_Work instructions_
In the entries below, go to the line containing "Given: Click the BAIOSPHERE wordmark text" and repeat it along with every later line, exactly.

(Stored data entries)
BEGIN

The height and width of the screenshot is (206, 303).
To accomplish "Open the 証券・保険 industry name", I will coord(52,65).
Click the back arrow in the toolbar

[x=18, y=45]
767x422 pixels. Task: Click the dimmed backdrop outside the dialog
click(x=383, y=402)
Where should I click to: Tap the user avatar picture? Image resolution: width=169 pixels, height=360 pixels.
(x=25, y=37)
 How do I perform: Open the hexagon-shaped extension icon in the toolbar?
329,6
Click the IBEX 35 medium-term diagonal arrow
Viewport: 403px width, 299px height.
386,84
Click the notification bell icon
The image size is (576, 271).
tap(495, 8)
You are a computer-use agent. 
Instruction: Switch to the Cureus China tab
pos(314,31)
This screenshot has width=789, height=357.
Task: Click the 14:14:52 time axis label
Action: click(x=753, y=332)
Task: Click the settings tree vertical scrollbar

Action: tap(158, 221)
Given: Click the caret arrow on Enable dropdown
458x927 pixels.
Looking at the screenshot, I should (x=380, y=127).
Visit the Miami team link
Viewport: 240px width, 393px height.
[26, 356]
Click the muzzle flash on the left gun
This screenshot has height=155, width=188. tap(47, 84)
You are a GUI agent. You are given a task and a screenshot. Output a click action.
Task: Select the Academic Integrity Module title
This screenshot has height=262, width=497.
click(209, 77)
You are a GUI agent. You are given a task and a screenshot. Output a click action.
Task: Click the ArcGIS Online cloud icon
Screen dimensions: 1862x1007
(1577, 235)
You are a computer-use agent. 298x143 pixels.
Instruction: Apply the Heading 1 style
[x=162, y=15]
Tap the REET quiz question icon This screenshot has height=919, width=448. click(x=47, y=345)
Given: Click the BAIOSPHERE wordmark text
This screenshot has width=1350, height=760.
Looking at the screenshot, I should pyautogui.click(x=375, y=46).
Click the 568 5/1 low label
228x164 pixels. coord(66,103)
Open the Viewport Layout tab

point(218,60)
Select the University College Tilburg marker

END

_Solved exercise_
Given: Click the BAIOSPHERE wordmark text
This screenshot has width=1350, height=760.
Looking at the screenshot, I should pyautogui.click(x=375, y=46).
Click the 568 5/1 low label
228x164 pixels. coord(66,103)
Open the Viewport Layout tab

point(218,60)
Select the University College Tilburg marker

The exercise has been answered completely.